ÓXIDO NITROSO

Así ha crecido el gas de la risa en Ibiza: de 83 a 100 toneladas en un año

Solo hasta julio ya han llegado 65 toneladas más, mientras crecen las quejas por su uso en hoteles.
Bombonas del gas de la risa en un hotel de Ibiza

El puerto de Ibiza ha recibido más de 250 toneladas de óxido nitroso, conocido popularmente como gas de la risa, desde 2024. El incremento coincide con el uso lúdico que hacen de esta sustancia algunos de los jóvenes que visitan la isla, sobre todo británicos, y con la falta de una normativa que permita rastrear su destino final una vez desembarcada.

La demanda se dispara un 20%

En 2024 entraron en la isla 83 toneladas de óxido nitroso, según los datos recogidos por Ib3. Esa cifra no incluye los envases más pequeños —de apenas un par de kilos— que hoy son el formato más habitual entre los consumidores.

En 2025 la demanda subió un 20%, hasta las 100 toneladas desembarcadas en el puerto. Solo hasta julio de este año ya han llegado otras 65 toneladas más, lo que sitúa el total acumulado desde 2024 por encima de las 250 toneladas.

Al tratarse de una sustancia peligrosa, su transporte marítimo está regulado por normativa internacional y debe declararse ante la Autoridad Portuaria. Todo lo que entra en la isla lo hace por mar, lo que permite conocer con precisión el volumen que llega, aunque no su destino posterior.

Diez millones de litros de nata

El principal uso legal del óxido nitroso es gastronómico, como propulsor en sifones de nata y otros preparados de cocina. Con el volumen desembarcado en la isla se podrían haber elaborado 10 millones de litros de nata, el equivalente a unos 70 litros por cada residente de Ibiza.

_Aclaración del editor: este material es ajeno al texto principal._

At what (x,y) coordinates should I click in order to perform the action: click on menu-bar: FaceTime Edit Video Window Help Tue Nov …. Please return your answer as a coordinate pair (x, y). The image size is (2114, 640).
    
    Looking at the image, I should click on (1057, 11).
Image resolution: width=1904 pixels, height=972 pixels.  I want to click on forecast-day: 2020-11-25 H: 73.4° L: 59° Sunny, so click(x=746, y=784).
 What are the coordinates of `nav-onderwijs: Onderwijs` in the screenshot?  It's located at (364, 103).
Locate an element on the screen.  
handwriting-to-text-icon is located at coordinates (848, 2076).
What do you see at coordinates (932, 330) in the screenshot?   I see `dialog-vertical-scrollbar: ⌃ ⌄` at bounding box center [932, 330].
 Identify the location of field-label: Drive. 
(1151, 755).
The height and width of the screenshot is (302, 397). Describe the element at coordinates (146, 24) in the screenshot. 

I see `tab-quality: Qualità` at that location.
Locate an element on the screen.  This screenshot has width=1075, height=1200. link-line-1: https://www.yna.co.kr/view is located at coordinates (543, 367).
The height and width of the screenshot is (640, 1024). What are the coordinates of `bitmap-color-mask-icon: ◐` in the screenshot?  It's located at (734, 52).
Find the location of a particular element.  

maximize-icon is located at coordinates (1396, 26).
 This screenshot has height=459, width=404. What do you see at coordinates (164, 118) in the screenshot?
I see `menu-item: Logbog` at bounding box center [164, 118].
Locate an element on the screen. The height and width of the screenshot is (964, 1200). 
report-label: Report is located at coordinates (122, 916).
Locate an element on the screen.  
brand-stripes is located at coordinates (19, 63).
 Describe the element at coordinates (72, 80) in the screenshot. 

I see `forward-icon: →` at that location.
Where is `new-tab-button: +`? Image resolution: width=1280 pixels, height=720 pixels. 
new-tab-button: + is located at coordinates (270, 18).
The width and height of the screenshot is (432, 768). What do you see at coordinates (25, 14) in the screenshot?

Bombonas cada vez más grandes en los hoteles

Lo que no está claro es qué parte de ese gas se destina realmente a uso culinario. Según Ib3, cada día aparecen más bombonas —y de mayor tamaño— en las habitaciones de los hoteles de la isla, un indicio del consumo recreativo que crece en paralelo a las importaciones.

San Antonio pide mano dura a los hoteleros

El alcalde de San Antonio de Portmany, Marcos Serra, ha señalado «la actuación irresponsable» de algunos establecimientos, en cuyo entorno se acumulan los envases vacíos de esta sustancia.

Serra recuerda que, en las reuniones que mantiene con el sector hotelero, ha pedido de forma reiterada que se endurezca «la respuesta a los clientes que acceden a sus establecimientos cada vez con botellas mayores de gas».

Una ley para rastrear el gas de la risa

Además de exigir responsabilidad a los empresarios, el alcalde reclama una ley estatal que permita recorrer todo el itinerario del gas de la risa desde su entrada en la isla y sancionar con penas de cárcel a quienes trafican con él. Su partido trabaja ya en un borrador para presentarlo en el Senado, en un intento de frenar un mercado que, solo por el puerto de Ibiza, mueve cientos de toneladas al año.